Day 41. I keep stealing bow ties from the forthcoming spring collection. This is the Barrett: probably my favorite. It's a simple red linen, which almost looks like chambray. The texture is rich. The fabric is luxurious and costly. Rendered here in diamond-point, this one alone is available to you at a preview discount.
(A classic butterfly cut shown here for a closer look at the color and texture.)
One more wear for my Oak Street Bootmakers penny loafers before they're due for their first cleaning and treatment. These things still smell so dang leathery. A glorious shoe.
The whole family headed to Amelie's French Bakery in Charlotte to meet our friend Caroline Fontenot of Back Down South. All the boys wore bow ties, of course, including Wycliffe. Here he is just before he ripped a bust off the table, which went crashing to the floor and ended up on the counter in a pile, pictured below. Smooth move, son.
Deacon doesn't mind dressing up a tad, though Owen despises it. We had to bribe Owen with "doughnuts" (i.e., gourmet eclairs). Sometimes Deacon can seem like such a grown-up, like when he was patiently sitting in the car waiting to leave.
Day 42. Ellie raided the enormous pile of death-row neck ties for this yellow silk with purple foulard. She made a beautiful straight batwing shaped bow tie that seemed appropriate for another hospital visit, this time to see our friends' and my colleague's newborn.
Saturday night was the coldest it's been here all winter. It all started just at dusk while we were snapping these photos. Brrrrrrrrrrrr.
You can snag this one-of-a-kind bow tiehere, until it's gone.
Day 43. Sometimes I go a little nuts and get all the accessories coordinated.
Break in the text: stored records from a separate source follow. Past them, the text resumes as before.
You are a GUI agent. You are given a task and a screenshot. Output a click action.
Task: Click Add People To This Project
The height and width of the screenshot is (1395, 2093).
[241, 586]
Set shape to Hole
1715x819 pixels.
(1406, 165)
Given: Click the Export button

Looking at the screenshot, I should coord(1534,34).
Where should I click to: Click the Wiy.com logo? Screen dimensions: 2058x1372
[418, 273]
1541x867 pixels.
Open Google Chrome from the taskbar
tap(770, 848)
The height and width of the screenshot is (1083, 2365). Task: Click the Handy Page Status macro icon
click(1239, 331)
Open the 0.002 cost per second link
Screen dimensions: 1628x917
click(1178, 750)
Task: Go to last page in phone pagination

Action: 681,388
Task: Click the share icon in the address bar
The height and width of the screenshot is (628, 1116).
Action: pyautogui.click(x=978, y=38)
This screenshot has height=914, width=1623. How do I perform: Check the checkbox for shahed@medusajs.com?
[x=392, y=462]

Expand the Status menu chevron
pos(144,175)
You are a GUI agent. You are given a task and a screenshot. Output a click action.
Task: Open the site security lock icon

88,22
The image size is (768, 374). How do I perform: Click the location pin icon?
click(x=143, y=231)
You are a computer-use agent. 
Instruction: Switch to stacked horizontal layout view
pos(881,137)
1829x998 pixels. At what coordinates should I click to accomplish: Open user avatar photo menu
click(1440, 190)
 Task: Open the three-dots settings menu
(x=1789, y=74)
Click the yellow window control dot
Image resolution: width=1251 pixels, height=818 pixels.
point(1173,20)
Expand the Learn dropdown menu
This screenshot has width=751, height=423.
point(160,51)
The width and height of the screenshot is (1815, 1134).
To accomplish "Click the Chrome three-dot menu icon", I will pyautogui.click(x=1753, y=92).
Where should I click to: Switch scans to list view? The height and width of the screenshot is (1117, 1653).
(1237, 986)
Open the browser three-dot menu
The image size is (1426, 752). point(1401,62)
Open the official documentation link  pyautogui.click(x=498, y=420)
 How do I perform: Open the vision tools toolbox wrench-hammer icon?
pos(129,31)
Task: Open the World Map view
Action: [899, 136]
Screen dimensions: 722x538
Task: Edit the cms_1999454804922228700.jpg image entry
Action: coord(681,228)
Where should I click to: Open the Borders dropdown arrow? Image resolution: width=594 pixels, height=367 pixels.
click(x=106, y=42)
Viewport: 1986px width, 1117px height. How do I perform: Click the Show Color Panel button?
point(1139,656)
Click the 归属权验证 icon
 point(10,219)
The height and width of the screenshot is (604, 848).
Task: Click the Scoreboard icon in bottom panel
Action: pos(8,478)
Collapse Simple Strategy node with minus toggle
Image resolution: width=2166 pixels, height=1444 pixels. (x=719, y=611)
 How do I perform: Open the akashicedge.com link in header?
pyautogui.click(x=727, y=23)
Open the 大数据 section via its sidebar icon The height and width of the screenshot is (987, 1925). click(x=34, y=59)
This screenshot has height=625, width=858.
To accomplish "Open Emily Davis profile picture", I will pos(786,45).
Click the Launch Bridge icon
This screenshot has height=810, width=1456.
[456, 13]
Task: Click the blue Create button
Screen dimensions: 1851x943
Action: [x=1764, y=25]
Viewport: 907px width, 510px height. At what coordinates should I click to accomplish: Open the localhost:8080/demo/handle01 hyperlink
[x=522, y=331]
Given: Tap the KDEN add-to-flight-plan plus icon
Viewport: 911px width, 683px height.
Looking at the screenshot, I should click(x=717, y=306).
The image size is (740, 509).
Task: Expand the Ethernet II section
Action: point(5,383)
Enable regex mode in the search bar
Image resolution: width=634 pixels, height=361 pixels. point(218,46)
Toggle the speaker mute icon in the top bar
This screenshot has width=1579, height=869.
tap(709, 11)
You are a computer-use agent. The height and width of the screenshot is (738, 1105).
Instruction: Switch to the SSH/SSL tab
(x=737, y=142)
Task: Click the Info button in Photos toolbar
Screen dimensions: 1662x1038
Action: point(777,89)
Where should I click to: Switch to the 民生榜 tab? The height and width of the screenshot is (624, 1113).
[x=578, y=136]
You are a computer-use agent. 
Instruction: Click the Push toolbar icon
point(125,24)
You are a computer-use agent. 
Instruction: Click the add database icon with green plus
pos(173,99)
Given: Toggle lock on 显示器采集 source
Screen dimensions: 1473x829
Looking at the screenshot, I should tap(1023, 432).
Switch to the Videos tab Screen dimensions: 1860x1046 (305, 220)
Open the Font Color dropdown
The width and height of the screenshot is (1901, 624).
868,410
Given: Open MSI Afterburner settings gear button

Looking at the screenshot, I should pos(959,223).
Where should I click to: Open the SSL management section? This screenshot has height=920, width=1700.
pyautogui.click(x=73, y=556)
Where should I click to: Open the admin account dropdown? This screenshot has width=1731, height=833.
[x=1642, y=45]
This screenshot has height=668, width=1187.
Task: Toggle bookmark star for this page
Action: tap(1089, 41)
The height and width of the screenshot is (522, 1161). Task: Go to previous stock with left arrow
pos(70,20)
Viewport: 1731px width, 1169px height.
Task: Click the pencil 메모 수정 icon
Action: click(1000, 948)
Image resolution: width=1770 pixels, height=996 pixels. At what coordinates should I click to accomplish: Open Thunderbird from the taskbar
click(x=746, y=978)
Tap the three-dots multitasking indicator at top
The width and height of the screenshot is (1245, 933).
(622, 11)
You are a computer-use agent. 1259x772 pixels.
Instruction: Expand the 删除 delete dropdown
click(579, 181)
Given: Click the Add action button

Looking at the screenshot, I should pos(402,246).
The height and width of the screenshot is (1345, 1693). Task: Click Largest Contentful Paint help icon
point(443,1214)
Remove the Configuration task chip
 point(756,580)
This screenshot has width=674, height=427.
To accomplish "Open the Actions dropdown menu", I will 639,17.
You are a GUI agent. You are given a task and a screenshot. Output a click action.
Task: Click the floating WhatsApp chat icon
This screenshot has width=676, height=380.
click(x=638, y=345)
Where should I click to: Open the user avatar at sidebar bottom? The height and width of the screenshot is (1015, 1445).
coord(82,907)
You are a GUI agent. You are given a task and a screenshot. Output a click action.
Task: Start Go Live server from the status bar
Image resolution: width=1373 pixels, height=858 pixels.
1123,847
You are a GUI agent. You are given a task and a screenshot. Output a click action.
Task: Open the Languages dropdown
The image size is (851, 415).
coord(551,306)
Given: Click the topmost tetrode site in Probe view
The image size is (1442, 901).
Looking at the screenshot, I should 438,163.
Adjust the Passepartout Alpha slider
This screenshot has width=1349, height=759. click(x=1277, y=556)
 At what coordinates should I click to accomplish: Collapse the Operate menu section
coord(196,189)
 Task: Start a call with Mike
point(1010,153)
Red, white and blue on the straight batwing silk bow tie, the socks, the grosgrain watch band, and the pocket square.
When you pull something like this off, you get a little spunky and start karate kicking the camerawoman.
Grab this one-of-a-kind former necktie-turned-TCC bow tie now, or it's gone.
And there you have it. 5 days of bow tiedness. All in one post. Almost more than any of us can handle. Don't forget that all the proceeds of the 366 bow ties I wear go to our favorite project in Haiti, helping children in poverty have a chance to be released from its clutches into lives of personal flourishing. So buy often.